Which is a shame. Browser should be strict when rendering.
I choose to imagine that these offenses result in developers cooling their heels in the slammer rather than a browser being a picky eater.
Interesting fact: Firefox (or Gecko to be accurate, because there was no single “Firefox” browser back then - there was Netscape Navigator and Mozilla Application Suite) had such rendering mode, but it was quickly abandoned.[1]
Oh my gods I wish. I was working on a webapp some months ago and was having the weirdest issue with how things were updating. There was a hard to discern pattern to it, but eventually when I really dug into it, I realised that it was generating elements with duplicate IDs, then it all made sense.
If the browser yelled at me, at least in the dev tools, it would’ve saved me a lot of work trying to figure things out.
XHTML.
This wsa considered in the earlier days of the web, but then intentionally not enforced.

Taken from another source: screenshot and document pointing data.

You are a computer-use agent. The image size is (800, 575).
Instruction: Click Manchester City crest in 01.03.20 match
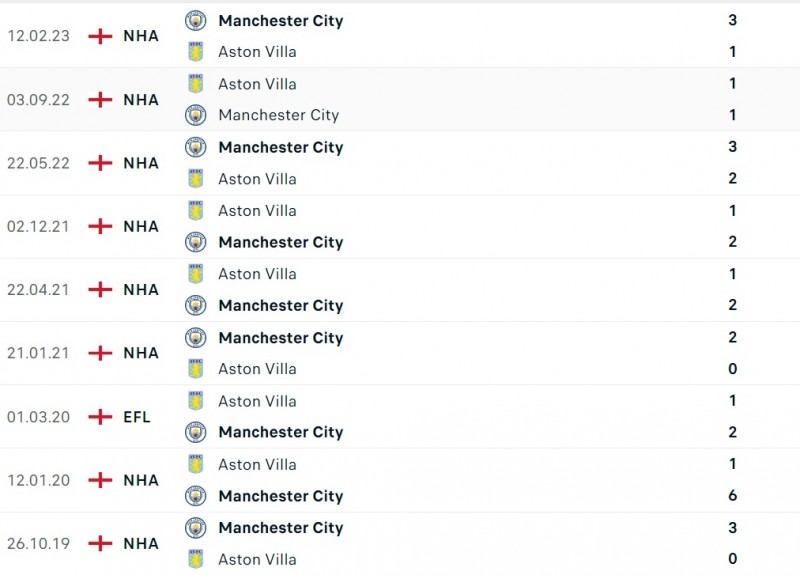tap(196, 432)
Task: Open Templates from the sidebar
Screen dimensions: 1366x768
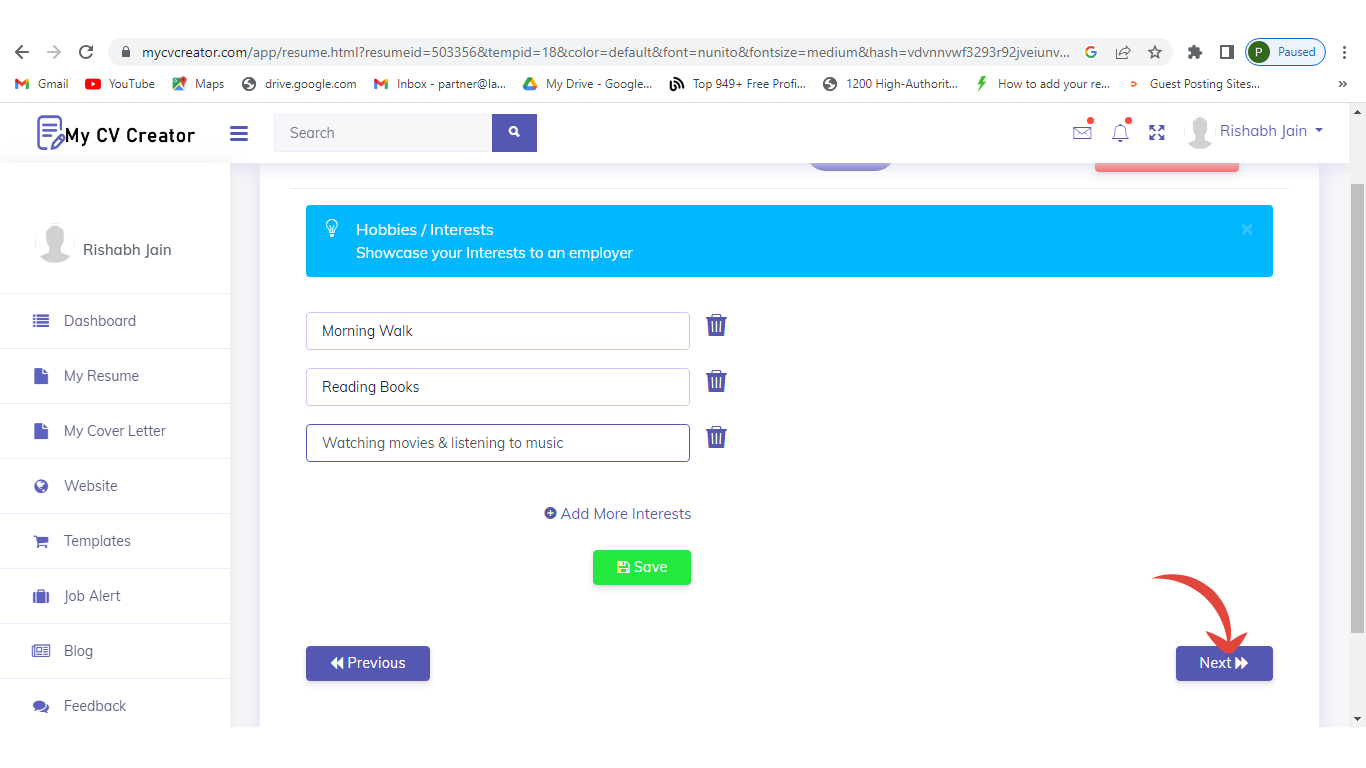Action: (97, 541)
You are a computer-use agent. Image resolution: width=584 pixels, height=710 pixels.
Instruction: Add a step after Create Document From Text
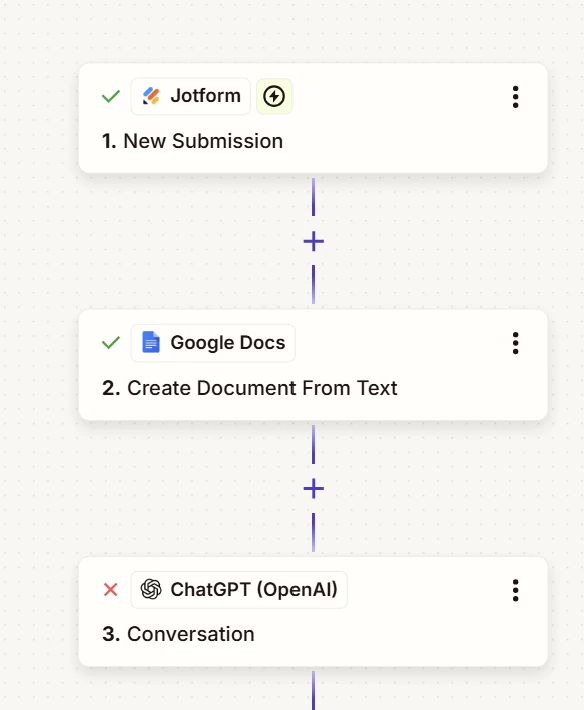313,489
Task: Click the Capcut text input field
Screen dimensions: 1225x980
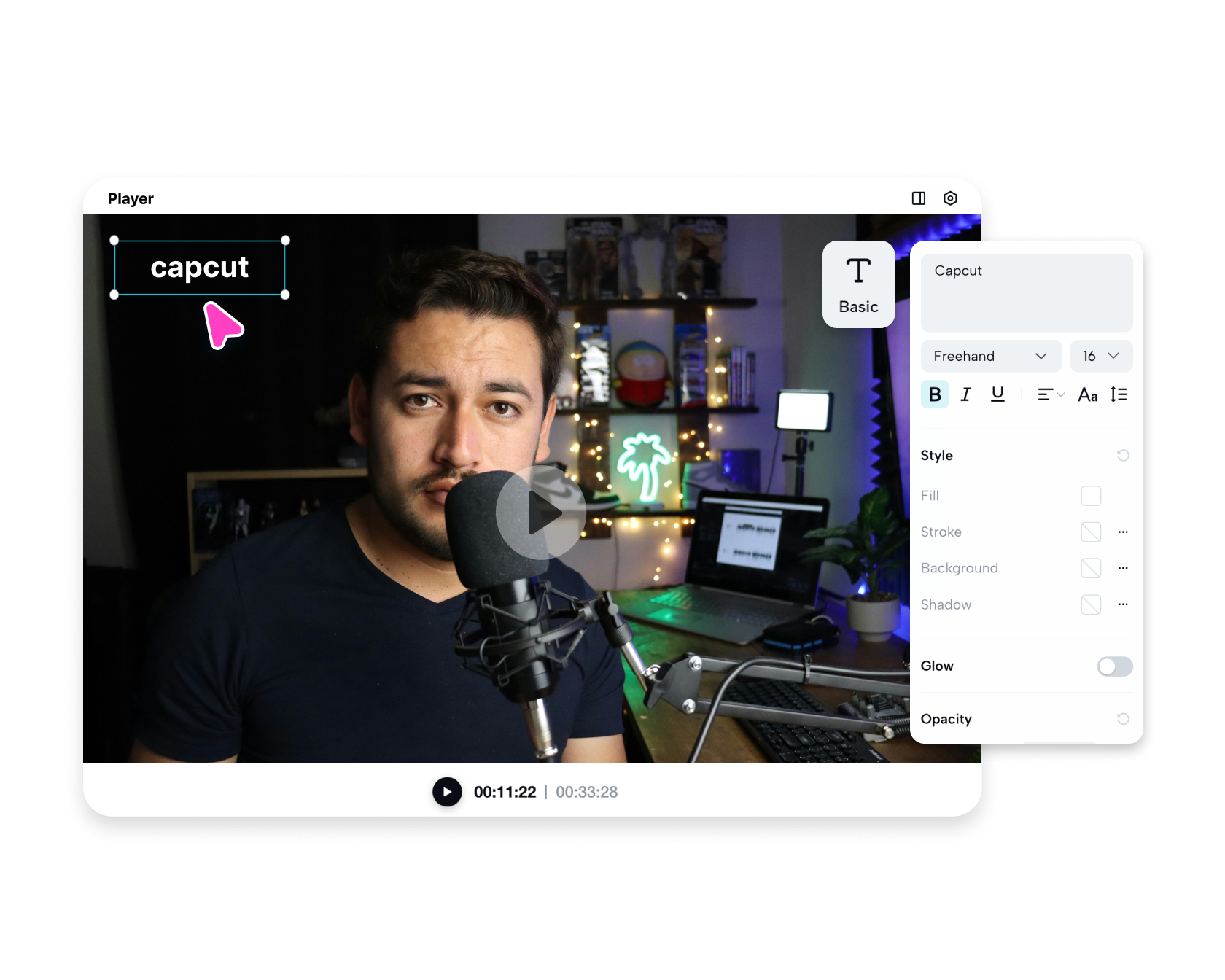Action: tap(1026, 292)
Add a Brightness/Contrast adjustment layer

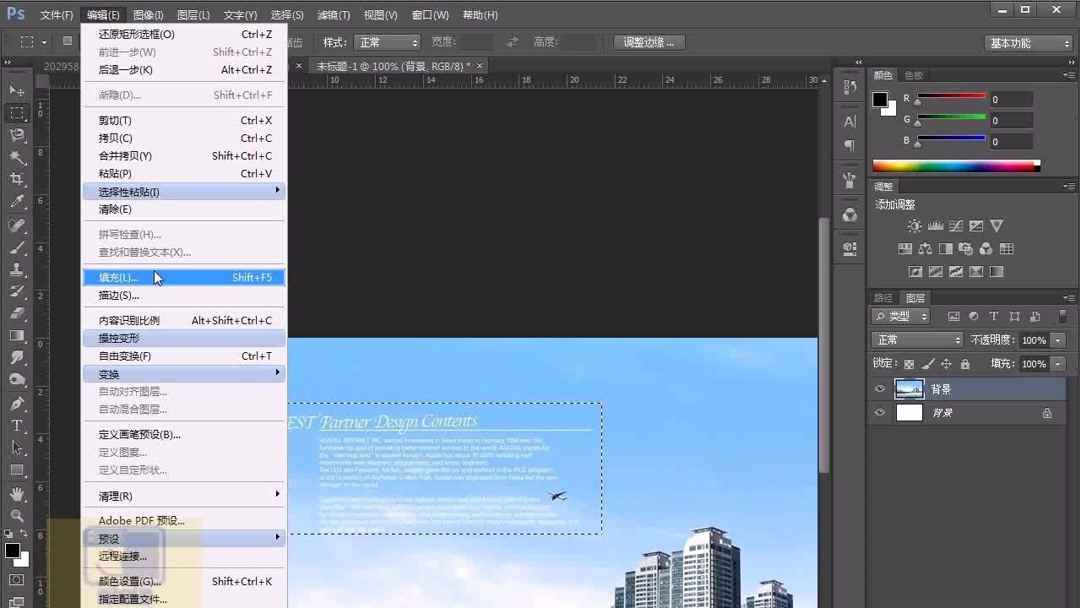pyautogui.click(x=914, y=226)
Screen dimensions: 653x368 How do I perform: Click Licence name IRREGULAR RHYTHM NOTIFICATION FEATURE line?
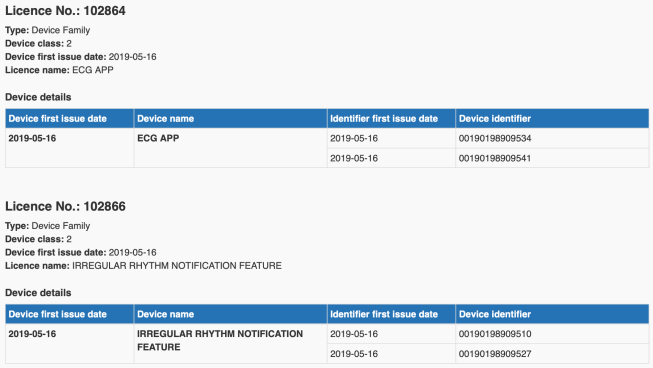pos(143,266)
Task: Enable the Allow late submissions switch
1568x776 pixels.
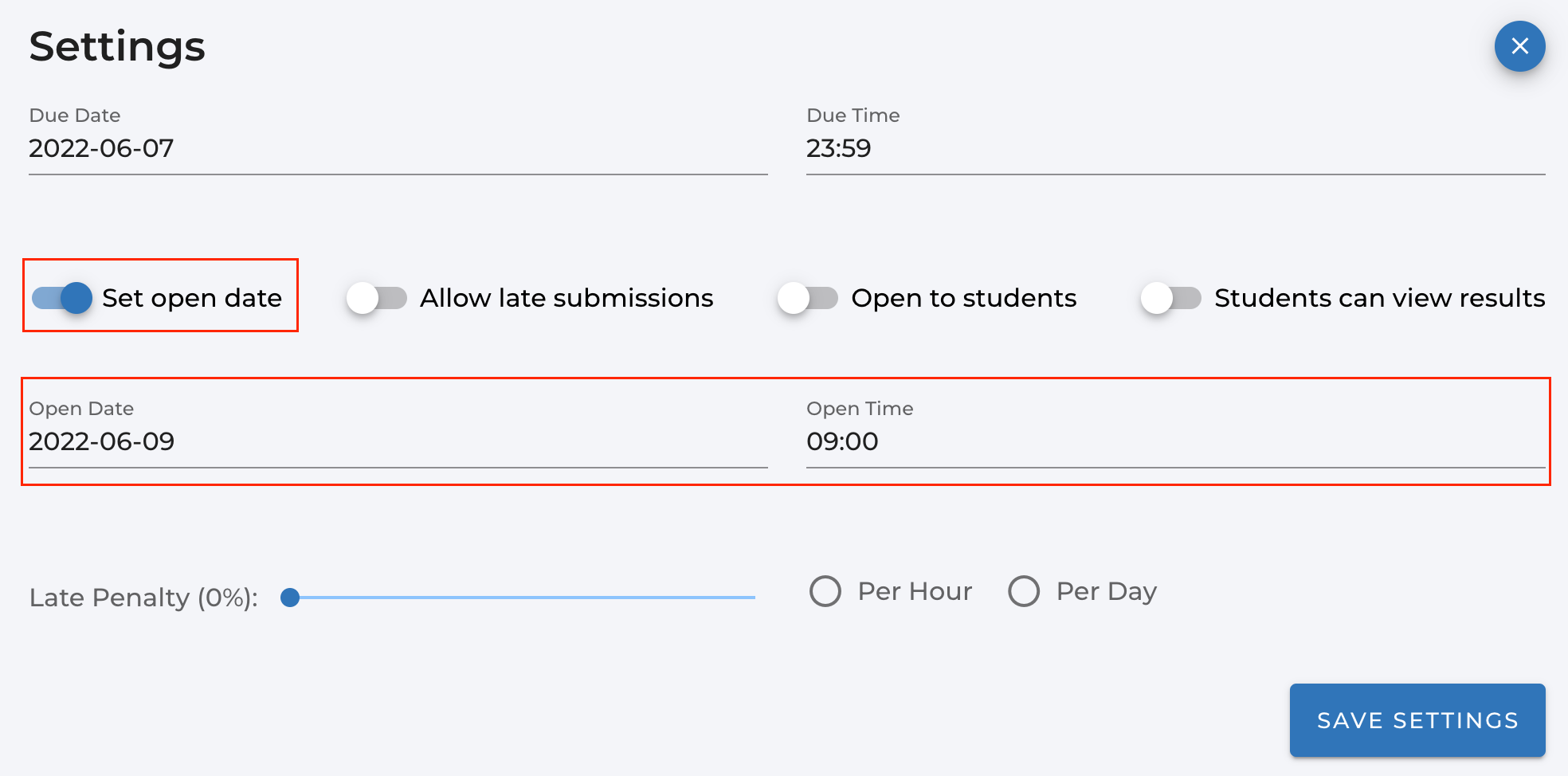Action: [x=377, y=298]
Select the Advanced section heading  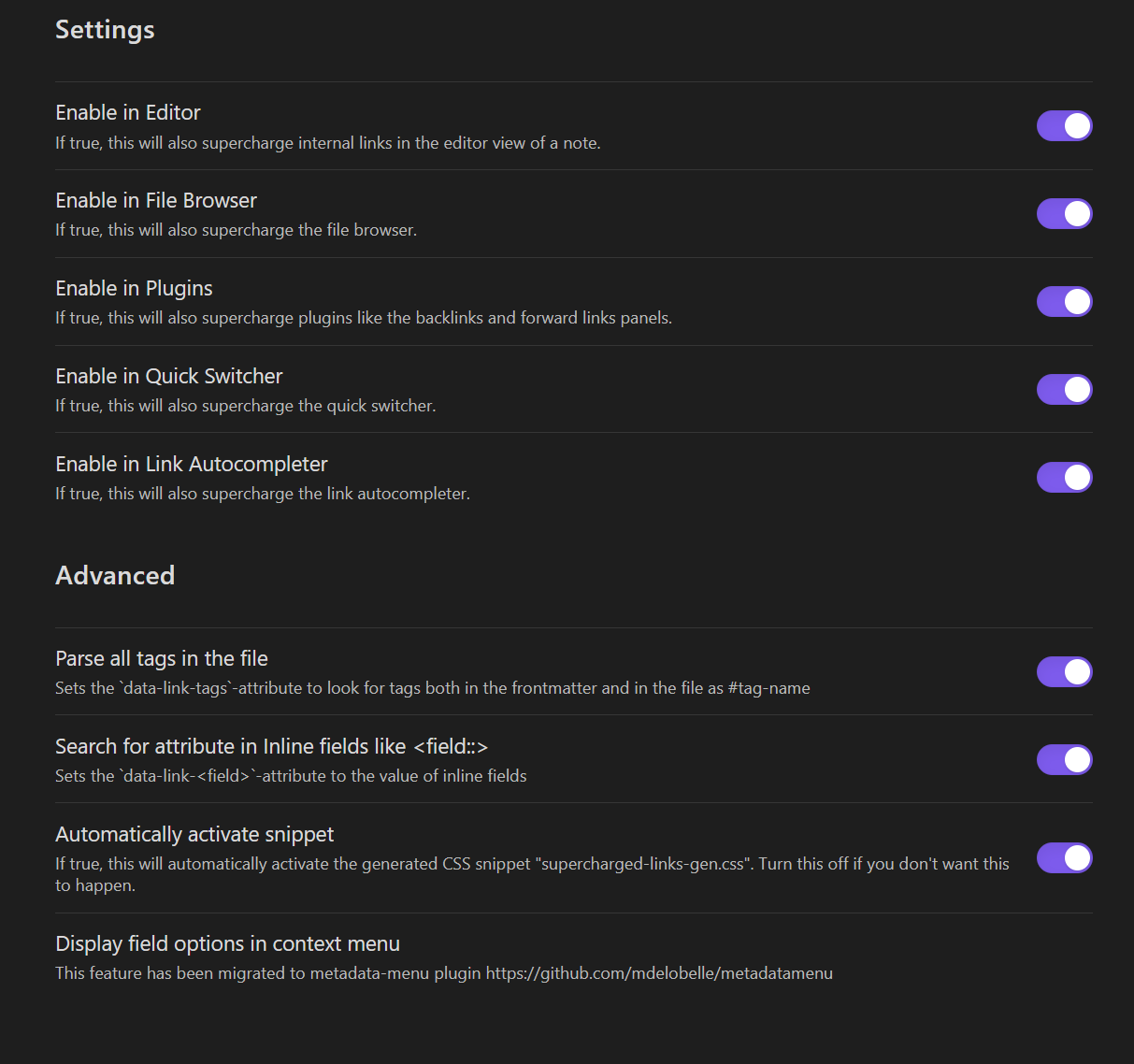click(115, 575)
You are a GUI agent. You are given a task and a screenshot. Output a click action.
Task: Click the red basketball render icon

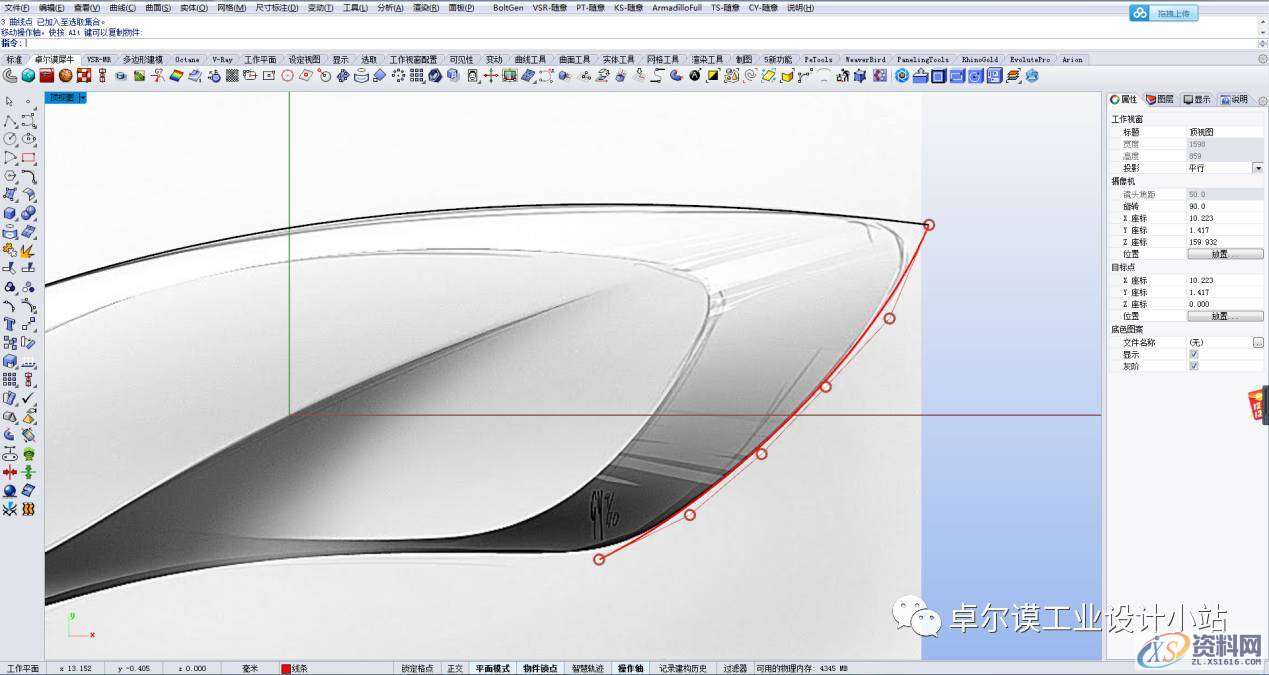[65, 76]
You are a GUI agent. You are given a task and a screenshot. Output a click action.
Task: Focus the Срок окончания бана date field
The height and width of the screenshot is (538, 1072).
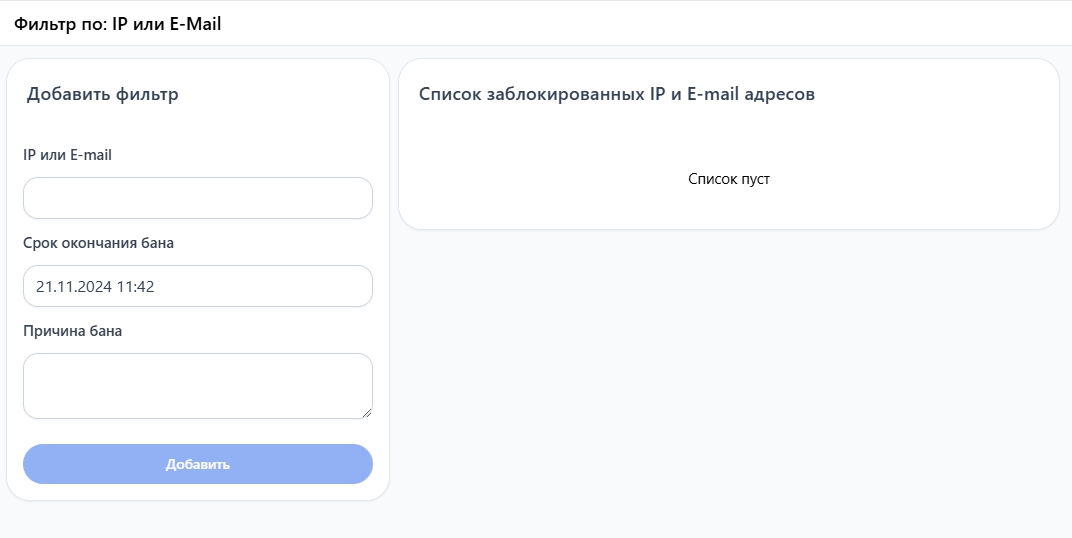click(250, 286)
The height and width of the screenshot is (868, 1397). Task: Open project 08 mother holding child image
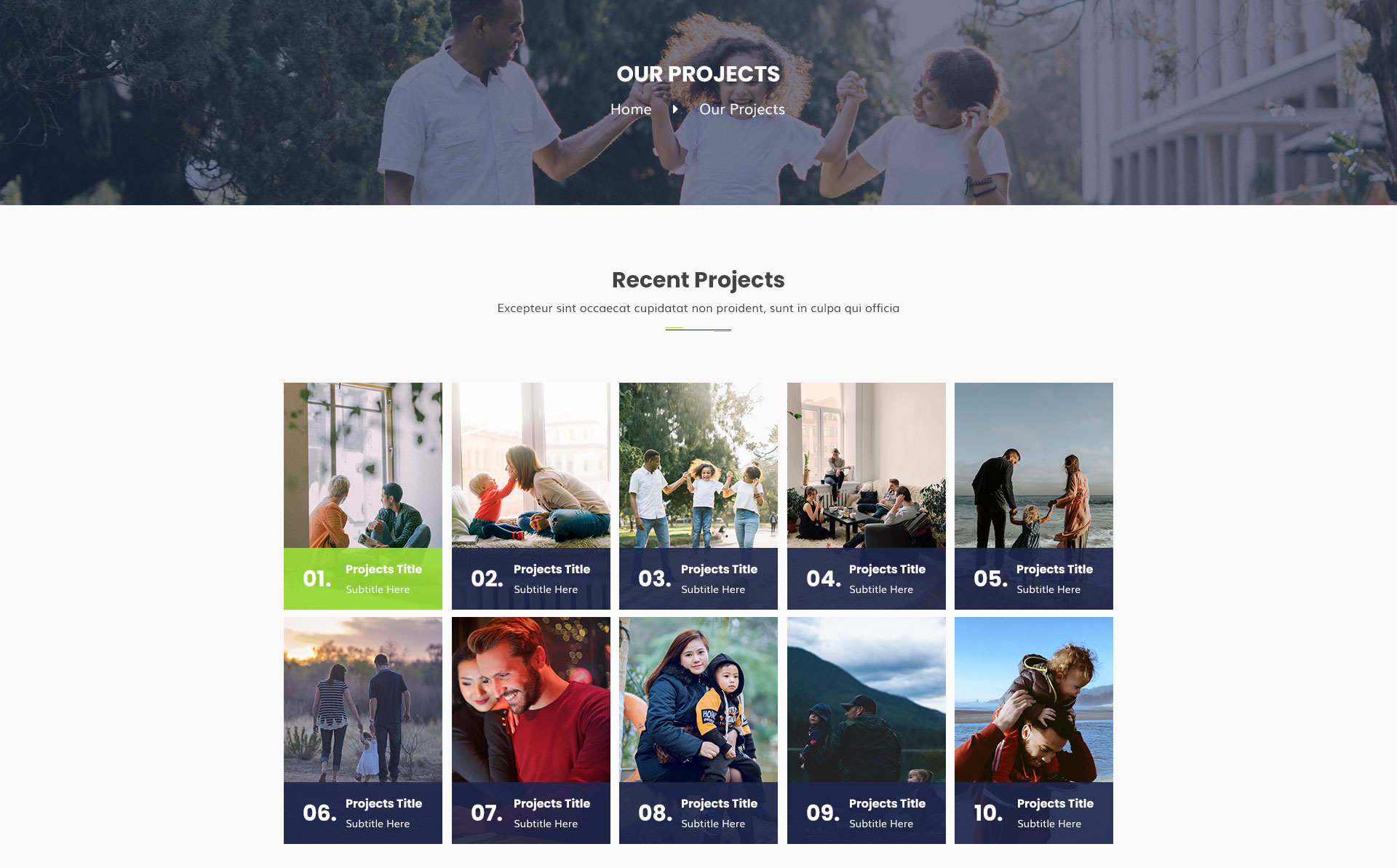698,699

HTML was specifically designed to not fall into the same scheme as most programming languages in that it should try to render what it could even if there was a lot going wrong (unlike most programming languages that try to fail fast).
(And before someone comes after me for comparing HTML to programming languages, I am well aware that it is not Turing complete.)
Works is different from works consistently across all browsers, or even versions of the same browser. I know most web developers got into their heads that only Chrome (and maybe Firefox if they are feeling generous) matters, but open source projects shouldn’t incentivise this.
Because HTML rules are the tools of the bourgeois. /s
W3’s validator has not been updated in more than 10 years and it did not work correctly even back than.